Shaping the Future of Female Conservationists in Tanzania

Supporting girls and women studying science is critical to promoting gender equity in conservation across the globe.

In Tanzania, the USAID Tuhifadhi Maliasili project – which translates to “Preserve Natural Resources” in Swahili – collaborates with conservation training institutions and civil society organizations to support youth, particularly young female students, to learn and gain field-based experience from conservation projects.

From December 2021 to January 2022, Irene Laizer secured a professional learning experience with the Southern Tanzania Elephant Program (STEP) through an internship program supported by the USAID Tuhifadhi Maliasili project. Irene is pursuing her Master of Science in Wildlife Management and Conservation at Sokoine University of Agriculture in Morogoro, Tanzania. 

“I learnt many things including how to use camera traps to monitor elephants’ movements,” described Irene. The internship trained her to “set camera traps, process the photos in ExifPro software, import data from ExifPro software to Microsoft Excel, and analyze temporal and spatial patterns of elephant visits to the village in search of water.” 

Irene is proud to be a Tanzanian woman in conservation: “I do not believe the myth that the sector requires a strong, brave, curious, and adventurous personality not likely to be found in women. On the contrary, women have the power to excel in any career aspirations.” Irene is confident that the practical experience she gained from the USAID-funded internship program will help her academically and position her to be more competitive in the employment market.

“I have been in the field where I got firsthand experience on the human-elephant interaction from people in my research area.

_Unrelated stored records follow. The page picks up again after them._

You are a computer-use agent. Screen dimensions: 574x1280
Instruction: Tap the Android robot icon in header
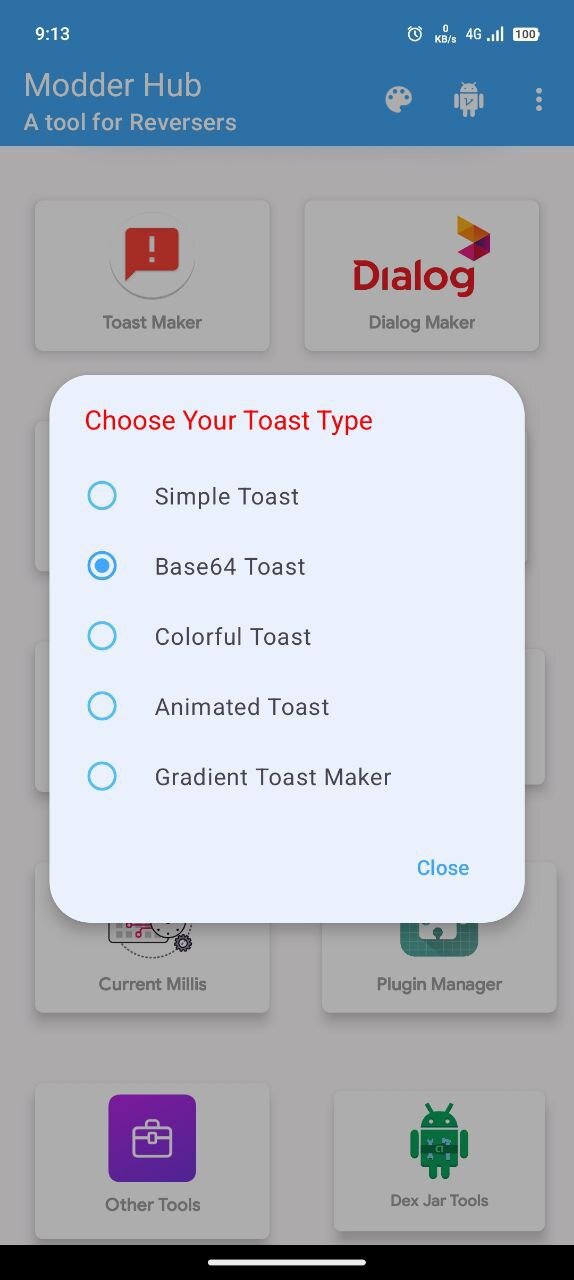(469, 99)
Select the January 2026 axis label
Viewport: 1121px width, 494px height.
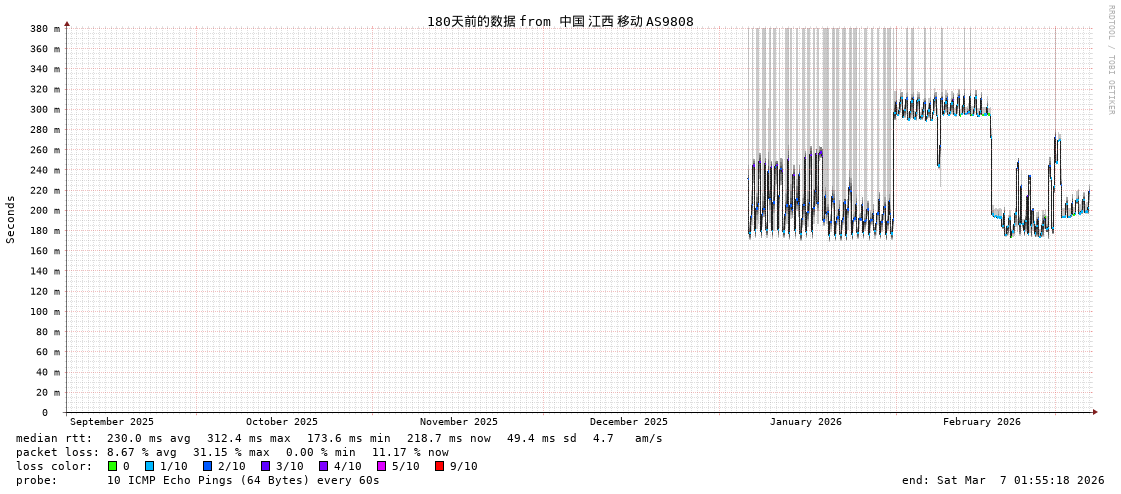click(x=806, y=422)
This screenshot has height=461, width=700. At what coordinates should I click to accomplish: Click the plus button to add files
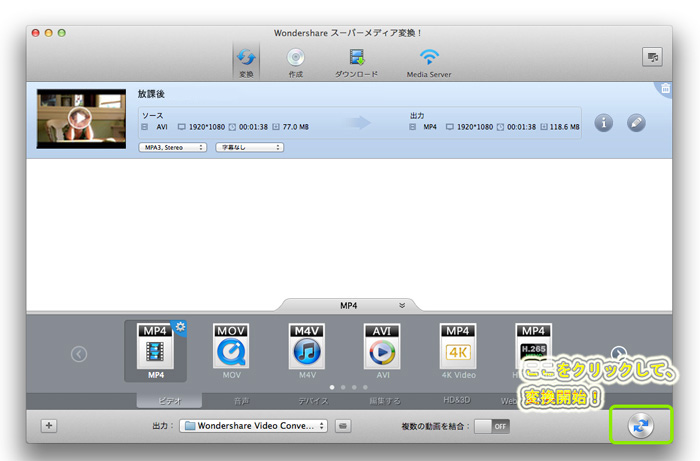coord(49,425)
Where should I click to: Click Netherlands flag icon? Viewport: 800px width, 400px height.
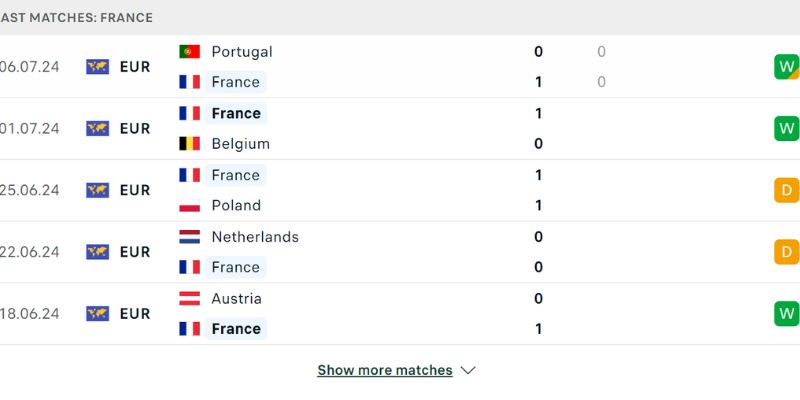tap(189, 238)
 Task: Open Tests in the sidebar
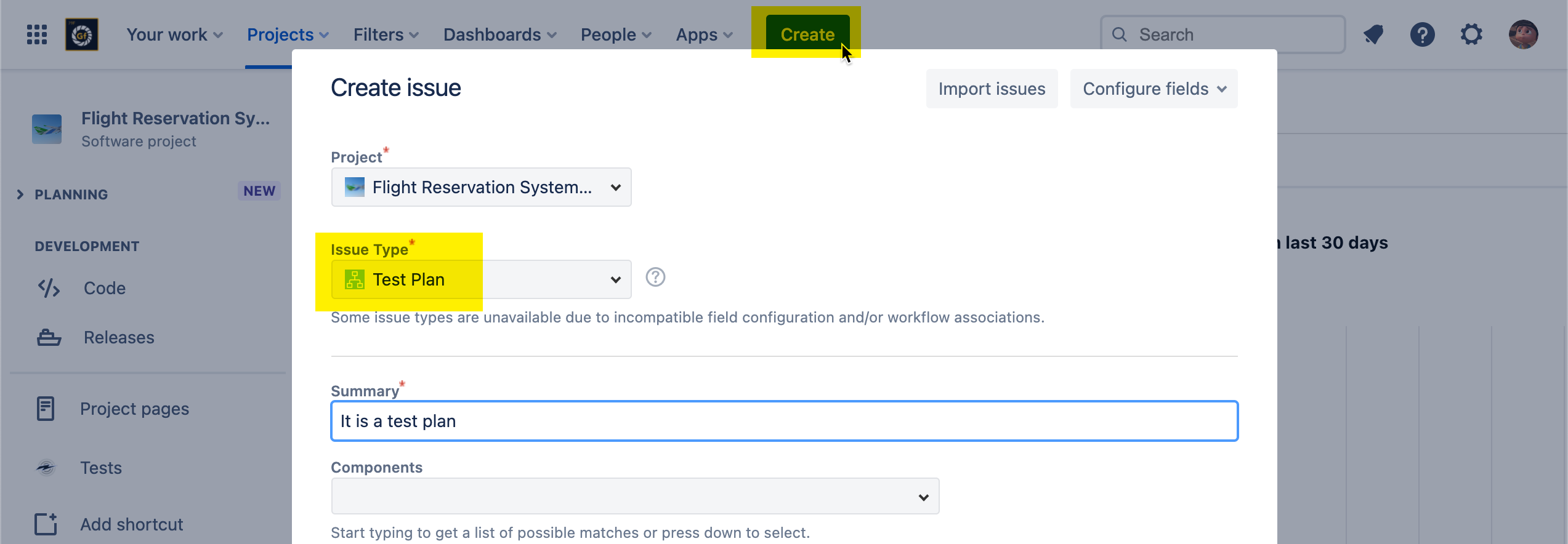pos(101,468)
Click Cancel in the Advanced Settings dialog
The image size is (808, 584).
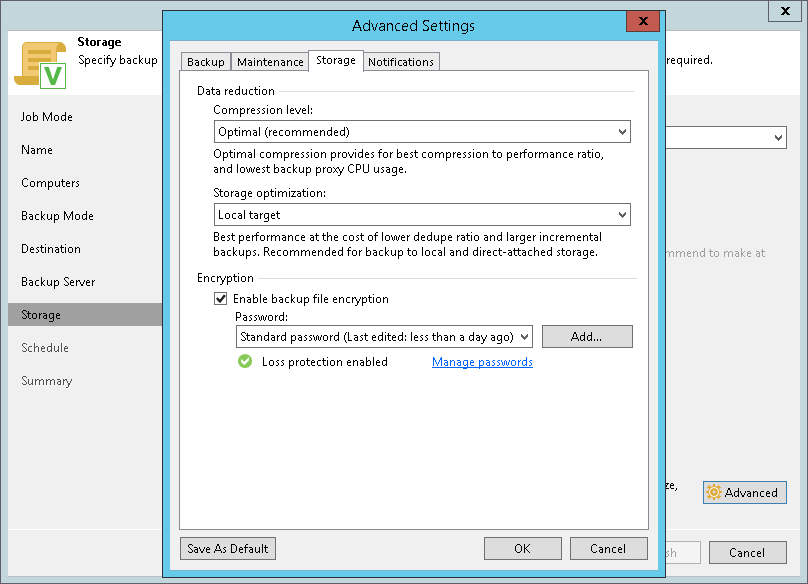click(608, 548)
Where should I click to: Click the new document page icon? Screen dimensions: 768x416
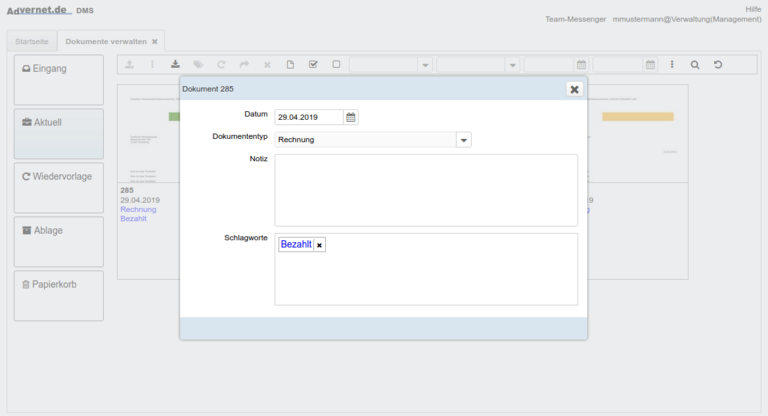click(290, 64)
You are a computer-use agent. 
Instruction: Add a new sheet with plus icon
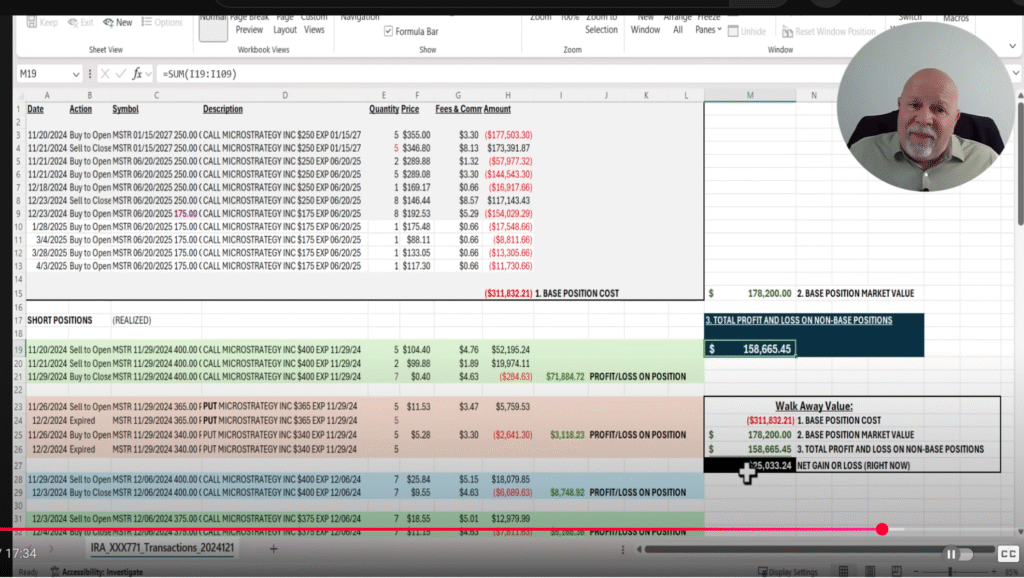(274, 549)
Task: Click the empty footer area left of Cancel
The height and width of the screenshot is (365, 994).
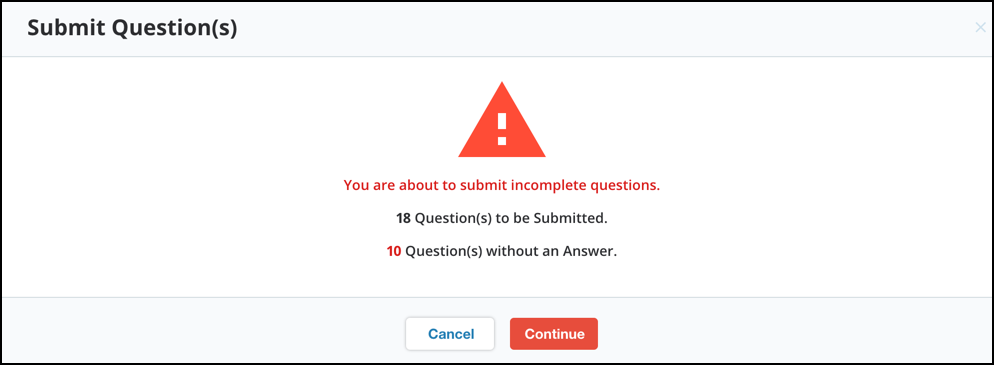Action: tap(203, 334)
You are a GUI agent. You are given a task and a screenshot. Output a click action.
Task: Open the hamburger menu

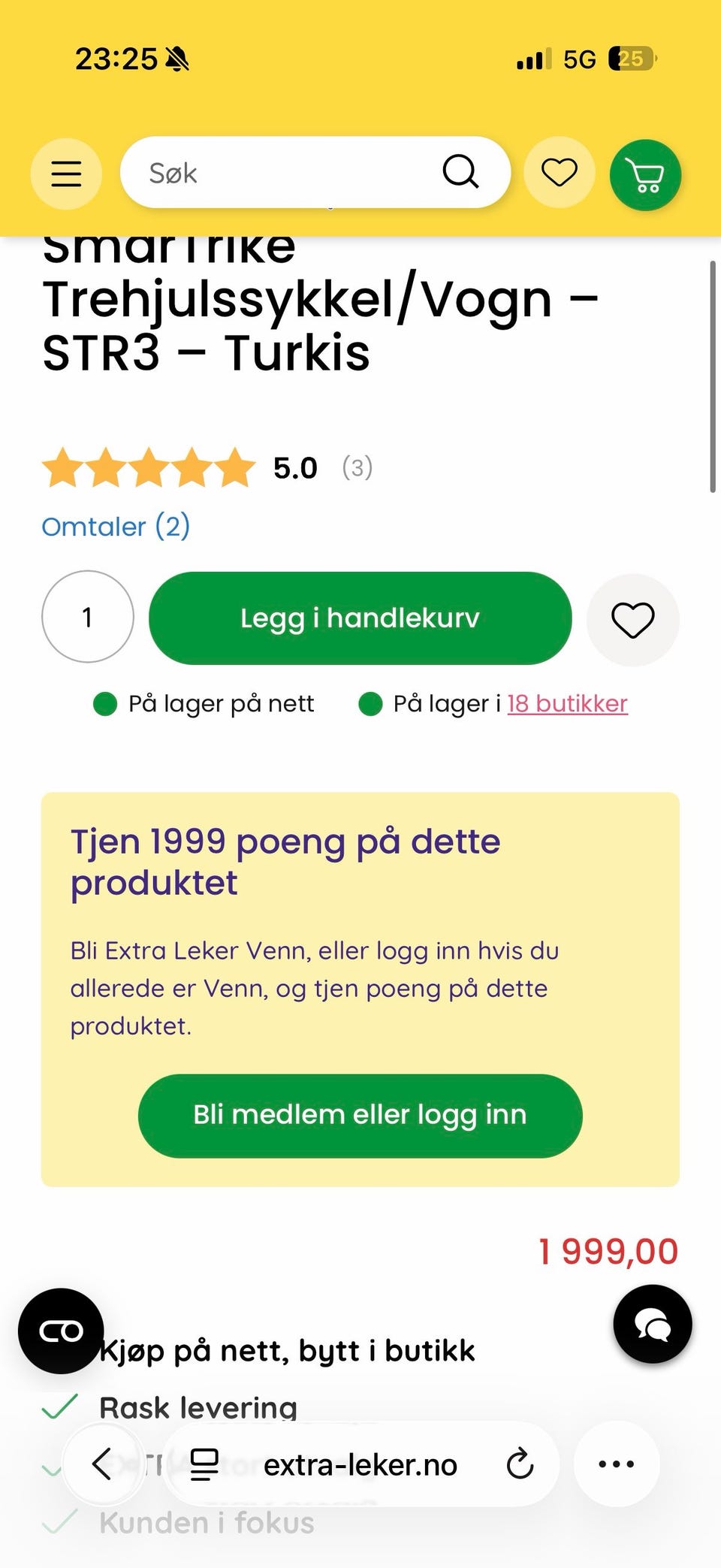(x=66, y=174)
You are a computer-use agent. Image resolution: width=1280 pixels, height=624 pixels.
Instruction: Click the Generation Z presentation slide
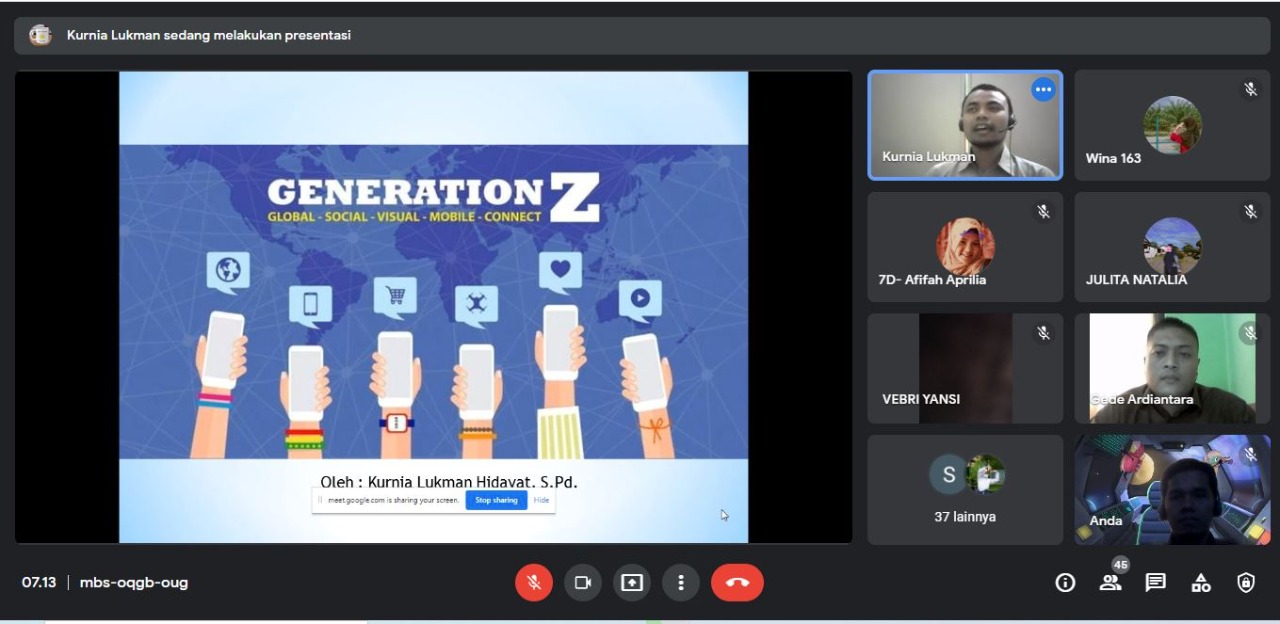[433, 300]
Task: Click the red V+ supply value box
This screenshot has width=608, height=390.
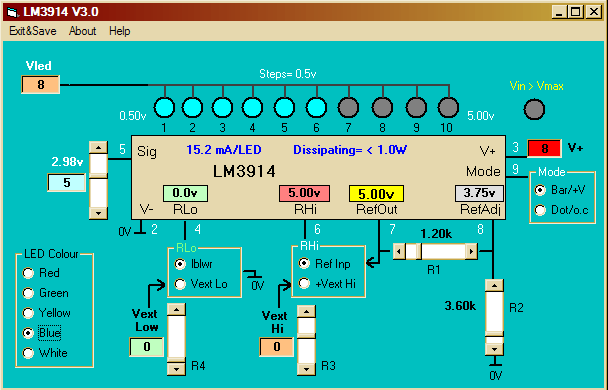Action: pyautogui.click(x=544, y=148)
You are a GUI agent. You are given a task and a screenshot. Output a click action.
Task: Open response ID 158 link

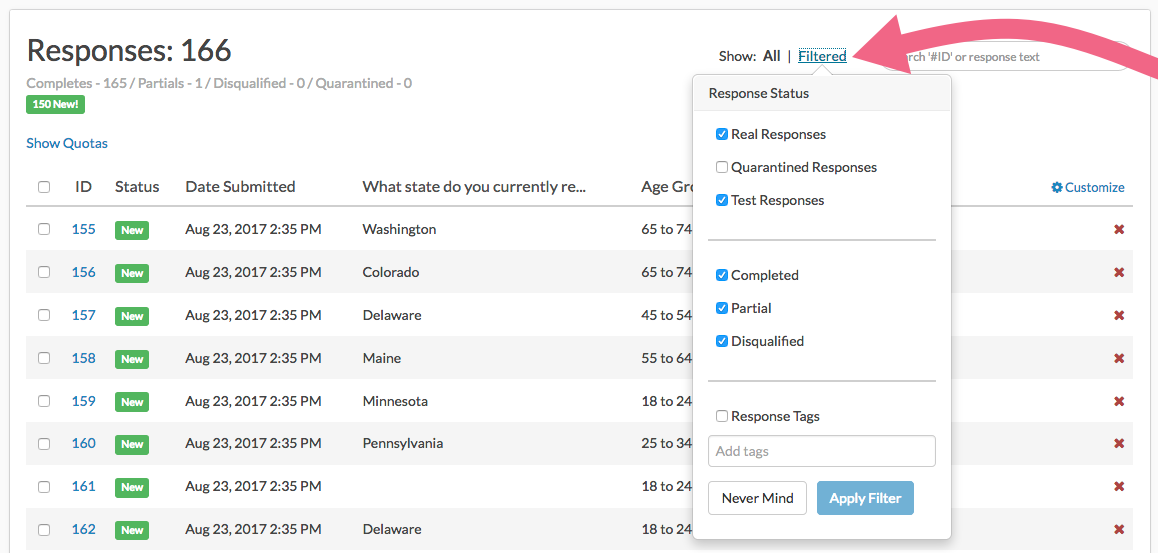pos(84,358)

I also explored and understood the community’s lifestyle and their perception toward sharing water sources with elephants, which I look forward to including in my final research report,” explains Irene.

The USAID Tuhifadhi Maliasili project continues to support youth from a variety of Tanzanian training institutions as they  acquire practical knowledge in biodiversity conservation, including the management of wildlife movement corridors and human-wildlife conflict, which are pressing conservation issues in Tanzania.